Mental health funding has been a priority for Mayor Lori Lightfoot, who allocated $89 million in her 2022 budget — up from $12 million when she entered office in 2019 — and expects to have a community mental health clinic in all 77 Chicago community areas by the end of this year. Those investments increased the number of Chicagoans served from 3,651 to around 60,000 over the course of her tenure.
But a sticking point for advocates is the mayor’s unfulfilled campaign promise to reopen shuttered city-run mental health clinics, which have fallen victim to budget shortfalls and dwindled in number from 19 to just five. And when the five that do remain close their doors for the night, advocates say, law enforcement typically takes people in crisis to emergency rooms that aren’t equipped for their care.
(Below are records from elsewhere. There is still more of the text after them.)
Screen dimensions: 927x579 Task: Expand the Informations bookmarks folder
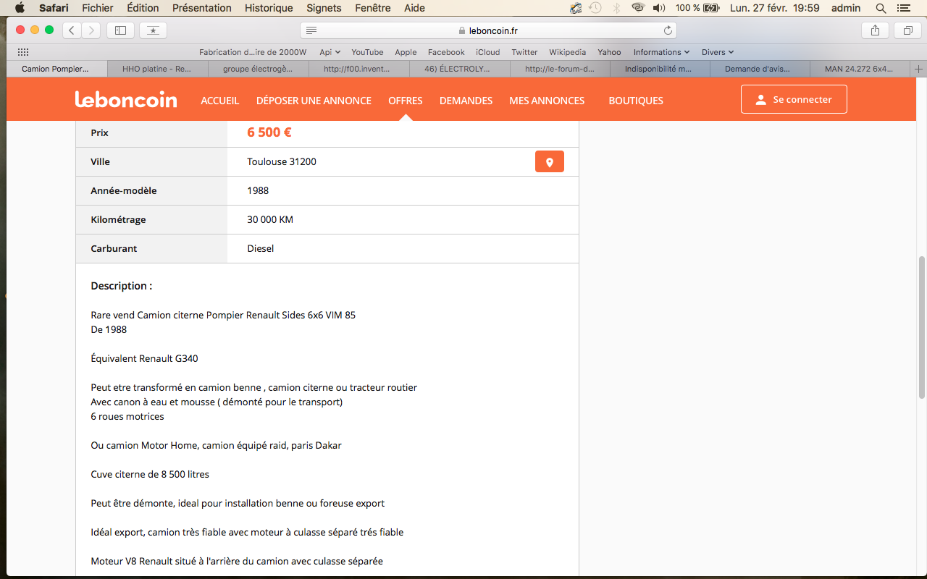tap(661, 52)
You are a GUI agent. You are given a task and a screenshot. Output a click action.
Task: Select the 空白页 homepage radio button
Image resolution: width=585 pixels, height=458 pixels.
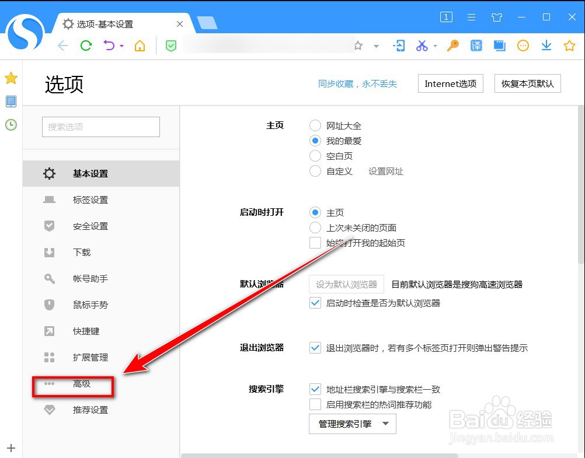[315, 156]
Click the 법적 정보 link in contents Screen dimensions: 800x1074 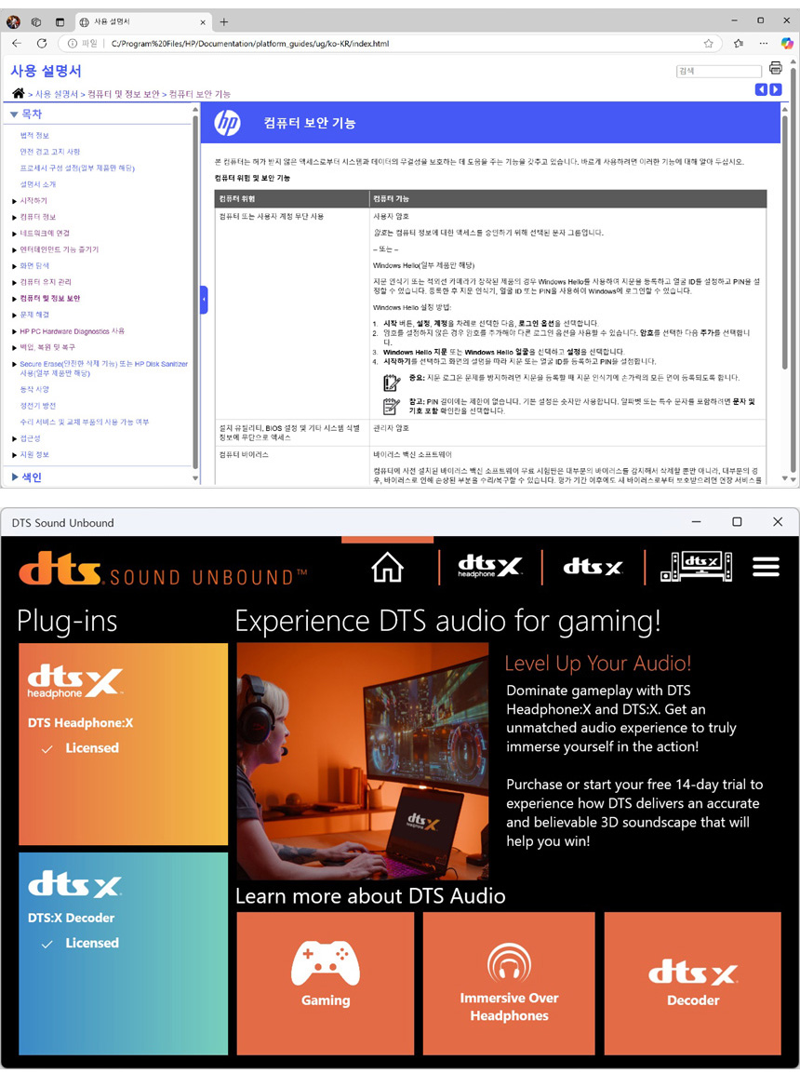pyautogui.click(x=35, y=136)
“We definitely agree that there’s a need for crisis stabilization alternatives other than emergency departments,” Richards said — ones that won’t turn anyone away because of their immigration status or ability to pay. The Department of Public Health doesn’t immediately plan to reopen closed clinics or expand any of the remaining ones to 24/7 service, he said, but has money set aside for other settings like low-barrier shelters. The CARE program already relies heavily on one of Chicago’s four state-run psychiatric living rooms, which are safe places to deescalate and rest with support from peer counselors, as a destination for people requiring transport from a scene.
CARE counselors also follow up with people one, seven and 30 days after the initial crisis — a good starting point, advocates say, but one that falls flat without wraparound services that view mental illness as a public health crisis rather than a public safety one.
“CARE’s response is only as good as the follow-up supports and care people receive,” Carrillo said.